* **Instructions for the task**
Look in the material below for the line holding "has width=1054, height=654.". Set it down exactly, with each later line up to and including the line holding "Maximize the ARX".

* **Dataset content**

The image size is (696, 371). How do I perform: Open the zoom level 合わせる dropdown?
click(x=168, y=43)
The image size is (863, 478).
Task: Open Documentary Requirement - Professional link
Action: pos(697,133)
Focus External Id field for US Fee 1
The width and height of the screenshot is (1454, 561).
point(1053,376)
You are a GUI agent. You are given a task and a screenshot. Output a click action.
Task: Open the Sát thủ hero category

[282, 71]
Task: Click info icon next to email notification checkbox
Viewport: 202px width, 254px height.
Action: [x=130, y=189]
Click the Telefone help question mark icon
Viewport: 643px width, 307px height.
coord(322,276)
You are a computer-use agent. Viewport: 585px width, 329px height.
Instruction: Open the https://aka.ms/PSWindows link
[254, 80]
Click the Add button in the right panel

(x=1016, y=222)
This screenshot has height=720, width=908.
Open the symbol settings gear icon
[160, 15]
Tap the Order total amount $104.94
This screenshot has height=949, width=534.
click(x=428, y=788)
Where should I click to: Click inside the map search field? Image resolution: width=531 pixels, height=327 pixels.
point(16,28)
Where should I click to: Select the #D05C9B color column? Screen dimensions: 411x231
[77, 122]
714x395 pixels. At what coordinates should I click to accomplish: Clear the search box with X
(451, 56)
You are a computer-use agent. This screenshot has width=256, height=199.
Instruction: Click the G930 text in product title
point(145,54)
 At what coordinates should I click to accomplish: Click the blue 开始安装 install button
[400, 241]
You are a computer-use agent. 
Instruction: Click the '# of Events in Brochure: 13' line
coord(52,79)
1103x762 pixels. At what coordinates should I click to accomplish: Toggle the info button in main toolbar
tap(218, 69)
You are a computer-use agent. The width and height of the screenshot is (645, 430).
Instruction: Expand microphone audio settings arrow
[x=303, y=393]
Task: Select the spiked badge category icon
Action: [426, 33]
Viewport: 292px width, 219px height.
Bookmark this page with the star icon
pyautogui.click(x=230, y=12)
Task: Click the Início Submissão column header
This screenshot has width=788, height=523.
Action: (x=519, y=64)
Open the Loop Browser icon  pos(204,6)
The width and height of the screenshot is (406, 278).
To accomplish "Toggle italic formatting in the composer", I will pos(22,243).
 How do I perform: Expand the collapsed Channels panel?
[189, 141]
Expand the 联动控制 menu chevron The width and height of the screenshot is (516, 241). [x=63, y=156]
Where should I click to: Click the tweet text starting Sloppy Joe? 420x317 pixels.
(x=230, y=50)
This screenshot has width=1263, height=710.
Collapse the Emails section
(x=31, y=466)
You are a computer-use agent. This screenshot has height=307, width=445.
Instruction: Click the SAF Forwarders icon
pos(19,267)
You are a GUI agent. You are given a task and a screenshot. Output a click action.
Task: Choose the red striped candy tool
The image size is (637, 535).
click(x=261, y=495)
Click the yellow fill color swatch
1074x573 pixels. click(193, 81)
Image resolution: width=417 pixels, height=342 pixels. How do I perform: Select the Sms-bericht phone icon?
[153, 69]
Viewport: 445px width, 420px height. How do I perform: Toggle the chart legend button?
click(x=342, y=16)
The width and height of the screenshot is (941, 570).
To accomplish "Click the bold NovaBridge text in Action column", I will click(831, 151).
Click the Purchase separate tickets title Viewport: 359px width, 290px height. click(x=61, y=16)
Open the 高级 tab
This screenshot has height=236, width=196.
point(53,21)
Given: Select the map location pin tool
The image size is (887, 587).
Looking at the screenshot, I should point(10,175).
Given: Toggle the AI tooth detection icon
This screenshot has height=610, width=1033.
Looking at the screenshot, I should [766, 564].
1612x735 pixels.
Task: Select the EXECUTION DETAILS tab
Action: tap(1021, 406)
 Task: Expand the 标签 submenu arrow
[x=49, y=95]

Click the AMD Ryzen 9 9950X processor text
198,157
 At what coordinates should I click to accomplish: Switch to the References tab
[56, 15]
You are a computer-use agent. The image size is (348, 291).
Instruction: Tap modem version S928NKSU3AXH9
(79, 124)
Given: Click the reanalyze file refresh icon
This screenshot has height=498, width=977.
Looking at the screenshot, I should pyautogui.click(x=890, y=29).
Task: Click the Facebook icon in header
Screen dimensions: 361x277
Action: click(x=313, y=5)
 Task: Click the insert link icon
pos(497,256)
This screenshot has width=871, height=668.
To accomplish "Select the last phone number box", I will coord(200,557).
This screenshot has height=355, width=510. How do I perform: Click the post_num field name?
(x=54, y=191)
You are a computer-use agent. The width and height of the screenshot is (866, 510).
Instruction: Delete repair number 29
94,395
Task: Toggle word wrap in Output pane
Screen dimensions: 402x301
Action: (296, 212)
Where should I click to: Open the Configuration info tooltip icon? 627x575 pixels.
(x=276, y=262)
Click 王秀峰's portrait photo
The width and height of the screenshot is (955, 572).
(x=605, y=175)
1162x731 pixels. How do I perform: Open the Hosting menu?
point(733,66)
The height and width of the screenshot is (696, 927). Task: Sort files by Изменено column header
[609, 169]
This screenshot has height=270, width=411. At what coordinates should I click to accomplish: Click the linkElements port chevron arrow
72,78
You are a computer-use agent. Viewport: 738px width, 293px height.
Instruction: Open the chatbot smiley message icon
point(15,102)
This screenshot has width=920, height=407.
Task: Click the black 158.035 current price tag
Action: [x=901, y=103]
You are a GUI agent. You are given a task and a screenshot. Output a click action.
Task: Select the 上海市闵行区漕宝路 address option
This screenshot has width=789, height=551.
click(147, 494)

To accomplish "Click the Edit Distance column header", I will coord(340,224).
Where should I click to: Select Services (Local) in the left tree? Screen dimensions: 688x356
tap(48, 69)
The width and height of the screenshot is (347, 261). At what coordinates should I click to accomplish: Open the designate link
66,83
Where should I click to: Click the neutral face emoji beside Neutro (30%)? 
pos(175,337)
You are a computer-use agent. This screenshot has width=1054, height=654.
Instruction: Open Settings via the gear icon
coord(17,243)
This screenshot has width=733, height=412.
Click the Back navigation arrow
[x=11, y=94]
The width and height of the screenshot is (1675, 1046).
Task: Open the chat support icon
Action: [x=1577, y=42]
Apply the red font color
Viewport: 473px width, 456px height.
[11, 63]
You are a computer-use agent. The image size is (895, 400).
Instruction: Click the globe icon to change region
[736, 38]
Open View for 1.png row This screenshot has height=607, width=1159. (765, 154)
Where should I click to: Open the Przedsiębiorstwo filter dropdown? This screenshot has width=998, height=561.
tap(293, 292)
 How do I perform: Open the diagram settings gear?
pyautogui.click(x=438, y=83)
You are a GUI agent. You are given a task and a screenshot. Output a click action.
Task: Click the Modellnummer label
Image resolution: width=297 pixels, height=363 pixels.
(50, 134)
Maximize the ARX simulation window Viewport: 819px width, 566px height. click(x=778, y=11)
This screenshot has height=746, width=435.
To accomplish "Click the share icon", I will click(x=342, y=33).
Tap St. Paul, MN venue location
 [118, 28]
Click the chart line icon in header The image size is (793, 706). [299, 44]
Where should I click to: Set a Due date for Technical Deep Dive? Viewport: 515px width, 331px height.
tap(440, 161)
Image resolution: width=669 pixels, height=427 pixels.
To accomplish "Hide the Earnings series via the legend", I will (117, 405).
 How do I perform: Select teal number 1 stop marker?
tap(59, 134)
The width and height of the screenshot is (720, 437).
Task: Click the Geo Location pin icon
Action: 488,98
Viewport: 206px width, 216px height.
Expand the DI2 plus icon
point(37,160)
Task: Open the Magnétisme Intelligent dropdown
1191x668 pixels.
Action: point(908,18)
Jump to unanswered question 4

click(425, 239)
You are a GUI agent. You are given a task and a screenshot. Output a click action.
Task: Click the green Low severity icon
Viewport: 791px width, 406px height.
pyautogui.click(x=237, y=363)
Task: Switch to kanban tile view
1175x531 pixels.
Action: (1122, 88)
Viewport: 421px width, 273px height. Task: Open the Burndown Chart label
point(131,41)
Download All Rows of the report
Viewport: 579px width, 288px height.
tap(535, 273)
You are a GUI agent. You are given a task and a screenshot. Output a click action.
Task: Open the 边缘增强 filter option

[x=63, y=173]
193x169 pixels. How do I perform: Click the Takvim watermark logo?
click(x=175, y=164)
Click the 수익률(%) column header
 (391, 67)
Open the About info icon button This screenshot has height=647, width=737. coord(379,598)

* **Output below**
You are a computer-use agent. This screenshot has width=1054, height=654.
Instruction: Open Settings via the gear icon
coord(17,243)
This screenshot has width=733, height=412.
Click the Back navigation arrow
[x=11, y=94]
The width and height of the screenshot is (1675, 1046).
Task: Open the chat support icon
Action: [x=1577, y=42]
Apply the red font color
Viewport: 473px width, 456px height.
[11, 63]
You are a computer-use agent. The image size is (895, 400).
Instruction: Click the globe icon to change region
[736, 38]
Open View for 1.png row This screenshot has height=607, width=1159. (765, 154)
Where should I click to: Open the Przedsiębiorstwo filter dropdown? This screenshot has width=998, height=561.
tap(293, 292)
 How do I perform: Open the diagram settings gear?
pyautogui.click(x=438, y=83)
You are a GUI agent. You are given a task and a screenshot. Output a click action.
Task: Click the Modellnummer label
Image resolution: width=297 pixels, height=363 pixels.
(50, 134)
Maximize the ARX simulation window Viewport: 819px width, 566px height. click(x=778, y=11)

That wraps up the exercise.